From 1996 to 2015, Sylvia danced professionally in international repertoire dance companies in the Netherlands, Germany, Switzerland, and Portugal. As a dance-maker, she simultaneously created group and solo works in Switzerland, Portugal, and Spain, using co-creative collaborations between dancers, and when possible – visual artists, computer scientists, musical composers, neuroscientists, and cognitive-linguists to entice new approaches to making dances.

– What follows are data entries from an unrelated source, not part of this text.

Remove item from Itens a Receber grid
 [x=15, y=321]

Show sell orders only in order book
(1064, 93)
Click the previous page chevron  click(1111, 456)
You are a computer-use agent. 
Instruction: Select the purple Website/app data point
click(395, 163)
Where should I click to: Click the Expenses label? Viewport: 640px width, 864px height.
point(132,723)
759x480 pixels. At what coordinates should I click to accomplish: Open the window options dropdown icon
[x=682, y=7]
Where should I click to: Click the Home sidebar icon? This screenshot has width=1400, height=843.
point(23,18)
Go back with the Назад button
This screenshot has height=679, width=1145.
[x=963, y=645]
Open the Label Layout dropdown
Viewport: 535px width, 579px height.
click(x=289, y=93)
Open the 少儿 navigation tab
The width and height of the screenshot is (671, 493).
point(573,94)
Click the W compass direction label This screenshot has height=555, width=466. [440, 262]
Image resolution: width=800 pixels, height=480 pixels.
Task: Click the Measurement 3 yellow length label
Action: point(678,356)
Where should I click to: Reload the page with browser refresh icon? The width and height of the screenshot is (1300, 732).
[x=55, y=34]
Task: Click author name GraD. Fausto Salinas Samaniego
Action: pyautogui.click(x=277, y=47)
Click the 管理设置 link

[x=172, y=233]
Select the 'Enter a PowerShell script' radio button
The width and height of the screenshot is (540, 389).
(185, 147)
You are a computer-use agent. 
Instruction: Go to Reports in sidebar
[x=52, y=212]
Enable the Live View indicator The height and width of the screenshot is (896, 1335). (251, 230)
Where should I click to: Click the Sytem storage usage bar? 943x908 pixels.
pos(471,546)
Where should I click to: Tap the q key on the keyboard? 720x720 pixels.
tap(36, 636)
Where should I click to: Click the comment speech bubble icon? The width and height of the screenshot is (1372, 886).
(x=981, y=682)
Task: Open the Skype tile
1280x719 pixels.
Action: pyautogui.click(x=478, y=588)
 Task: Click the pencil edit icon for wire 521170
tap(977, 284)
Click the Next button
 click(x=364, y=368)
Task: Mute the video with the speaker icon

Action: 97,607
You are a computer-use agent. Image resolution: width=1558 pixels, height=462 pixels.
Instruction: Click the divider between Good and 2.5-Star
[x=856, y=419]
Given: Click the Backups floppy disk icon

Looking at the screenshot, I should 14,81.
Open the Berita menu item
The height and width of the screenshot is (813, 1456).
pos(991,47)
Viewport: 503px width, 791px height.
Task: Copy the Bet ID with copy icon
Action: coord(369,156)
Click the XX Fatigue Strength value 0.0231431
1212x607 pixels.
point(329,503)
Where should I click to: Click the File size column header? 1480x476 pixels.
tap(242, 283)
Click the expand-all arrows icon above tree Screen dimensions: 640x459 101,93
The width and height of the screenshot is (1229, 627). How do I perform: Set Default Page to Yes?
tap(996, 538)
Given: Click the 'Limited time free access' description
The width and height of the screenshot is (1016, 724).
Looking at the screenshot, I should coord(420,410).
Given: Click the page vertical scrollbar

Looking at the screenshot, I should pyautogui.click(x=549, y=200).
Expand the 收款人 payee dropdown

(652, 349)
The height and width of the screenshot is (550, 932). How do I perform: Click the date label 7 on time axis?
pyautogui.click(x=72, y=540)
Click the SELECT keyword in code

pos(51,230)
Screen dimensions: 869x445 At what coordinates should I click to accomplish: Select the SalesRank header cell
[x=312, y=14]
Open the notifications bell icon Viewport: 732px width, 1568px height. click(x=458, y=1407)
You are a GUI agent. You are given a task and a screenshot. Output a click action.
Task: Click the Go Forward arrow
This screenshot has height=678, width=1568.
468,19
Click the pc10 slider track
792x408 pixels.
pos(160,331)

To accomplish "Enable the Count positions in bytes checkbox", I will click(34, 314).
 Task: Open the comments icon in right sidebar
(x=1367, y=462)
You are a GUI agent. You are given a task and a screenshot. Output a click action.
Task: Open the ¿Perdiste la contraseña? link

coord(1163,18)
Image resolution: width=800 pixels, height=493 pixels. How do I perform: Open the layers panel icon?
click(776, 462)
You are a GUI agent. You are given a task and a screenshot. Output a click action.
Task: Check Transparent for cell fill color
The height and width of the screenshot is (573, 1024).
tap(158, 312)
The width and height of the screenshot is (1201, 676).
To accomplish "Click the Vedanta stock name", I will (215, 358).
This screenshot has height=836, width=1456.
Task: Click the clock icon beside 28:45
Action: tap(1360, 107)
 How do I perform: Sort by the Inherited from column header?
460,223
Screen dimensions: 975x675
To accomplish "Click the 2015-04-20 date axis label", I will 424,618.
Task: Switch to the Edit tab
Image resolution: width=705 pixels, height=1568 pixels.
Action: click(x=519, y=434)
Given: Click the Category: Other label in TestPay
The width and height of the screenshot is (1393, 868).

Interested in the bridge between Science and the Arts, Sylvia collaborated as a guest choreographer with the BlackBox team at FSCH-UNL in Lisbon (2018/9), where her research work was framed around attention and habitual movement patterns in dance. She also participated as a dancer/choreographer in the European MovingDigits Project (2019/20), which aimed to enhance audience understanding and engagement in contemporary dance performances, and to allow to experience dance in an augmented way (even after the performance).
As a dance researcher, Sylvia is deeply interested in the relationship between human cognition and dance(-ing), encouraging collaborative, interdisciplinary and multimodal research processes to build a creatively dynamic and interactive place for learning, transmitting, sharing and performing new body logics.
Using invented and re-processed improvisational concepts in her studio processes, her ongoing research methodology is to discover subjective body logics which make sense to both dancer and spectator, introducing the negotiation of deliberate choice as an active and practical tool within dancing, making, teaching and thinking.